Sea esta la regla de nuestra vida: decir lo que sentimos, sentir lo que decimos. En suma, que la palabra vaya de acuerdo con los hechos.

Séneca

Tuesday, November 19, 2013

Ganando la Batalla en Contra de la Tentación Sexual


La única forma de ganar la batalla en contra de las tentaciones sexuales es no dar lugar a las mismas en tu vida, por este motivo necesitas ser cuidadoso de tus ojos, oídos, y sobre todo, de tus sentimientos. Esta es una batalla diaria, pero que con la ayuda de Dios podemos ganar, día a día.


En la vida diaria


En la Internet


En los medios de comunicación:



Mira lo que dice la Biblia, sobre este tema, y sobre todo que pasa cuando les la oportunidad a la tentación Sexual:

1. Se necesita una determinación personal de no permitir este pecado:
»Hice un pacto solemne con mis ojos: no mirar con deseo a una muchacha
(Job 31:1 PDT)

2. Se necesita una actitud "vigilante" de si mismo, y una convicción radical en contra de este pecado, vas a caer:
Al contrario, cuando somos tentados, son nuestros propios deseos los que nos arrastran y dominan. Los malos deseos nos llevan a pecar; y cuando vivimos sólo para hacer lo malo, lo único que nos espera es la muerte eterna. Mis queridos hermanos, no sean tontos ni se engañen a ustedes mismos. 
(Santiago 1:14-16 BLS)


3. Solamente se necesita que le des una leve oportunidad (ver, oír, tocar, sentir) para que no puedas dar vuelta atrás a este pecado. Se Radical! (el pecado de David comenzó con la vista y termino en la cama, consumiendo su pecado, no puedes jugar con "el fuego sexual" sin que te quemes)

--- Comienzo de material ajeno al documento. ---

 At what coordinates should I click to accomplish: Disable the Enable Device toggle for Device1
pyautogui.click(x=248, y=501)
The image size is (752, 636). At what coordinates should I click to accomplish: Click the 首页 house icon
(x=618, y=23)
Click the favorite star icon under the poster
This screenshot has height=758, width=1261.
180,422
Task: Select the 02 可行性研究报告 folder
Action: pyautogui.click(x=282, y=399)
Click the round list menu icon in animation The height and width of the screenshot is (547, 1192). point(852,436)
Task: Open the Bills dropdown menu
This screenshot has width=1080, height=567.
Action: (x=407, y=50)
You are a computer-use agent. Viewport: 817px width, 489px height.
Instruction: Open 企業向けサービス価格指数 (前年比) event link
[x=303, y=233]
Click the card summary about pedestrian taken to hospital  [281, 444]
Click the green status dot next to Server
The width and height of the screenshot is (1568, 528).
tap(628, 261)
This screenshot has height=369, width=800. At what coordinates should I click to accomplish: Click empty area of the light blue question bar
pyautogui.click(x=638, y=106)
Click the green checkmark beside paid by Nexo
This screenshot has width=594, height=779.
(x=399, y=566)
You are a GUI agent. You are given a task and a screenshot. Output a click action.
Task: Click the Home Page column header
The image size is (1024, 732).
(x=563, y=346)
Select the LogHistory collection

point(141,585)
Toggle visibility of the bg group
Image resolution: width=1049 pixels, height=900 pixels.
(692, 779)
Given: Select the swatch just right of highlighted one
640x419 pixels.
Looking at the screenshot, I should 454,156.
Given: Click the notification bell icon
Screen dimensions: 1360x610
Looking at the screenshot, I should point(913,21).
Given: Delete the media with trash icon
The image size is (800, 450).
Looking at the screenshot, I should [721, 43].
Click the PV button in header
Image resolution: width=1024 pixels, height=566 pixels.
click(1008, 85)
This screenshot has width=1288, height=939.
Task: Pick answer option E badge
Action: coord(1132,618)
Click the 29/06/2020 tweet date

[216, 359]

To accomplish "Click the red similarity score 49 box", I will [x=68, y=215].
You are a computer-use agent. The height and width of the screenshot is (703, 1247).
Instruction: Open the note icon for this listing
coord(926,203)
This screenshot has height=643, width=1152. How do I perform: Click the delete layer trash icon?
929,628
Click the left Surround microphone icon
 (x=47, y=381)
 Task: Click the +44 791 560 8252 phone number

Una tarde, después de haber descansado un poco, David se levantó y comenzó a pasear por la azotea de su palacio. De pronto, vio que una mujer muy hermosa se estaba bañando. David mandó enseguida a uno de sus sirvientes a preguntar quién era ella. El sirviente volvió y le dijo que se llamaba Betsabé, hija de Eliam, y que estaba casada con un hitita llamado Urías. Entonces David mandó a traerla, y cuando se la llevaron, tuvo relaciones sexuales con ella. Luego ella regresó a su casa, pues apenas había tenido su período de menstruación, y estaba cumpliendo con los ritos de purificación. Betsabé quedó embarazada, así que mandó a decirle a David que iba a tener un hijo suyo. 
(2Sa 11:2-5 BLS)

4. Las consecuencias de permitir este pecado son terribles. (Job así lo describe)
(11) Porque vergonzoso pecado es la lujuria; crimen que debe castigarse. (12)  Es fuego devastador que nos consume y nos lanza al infierno, y arrancaría de raíz cuanto yo he plantado.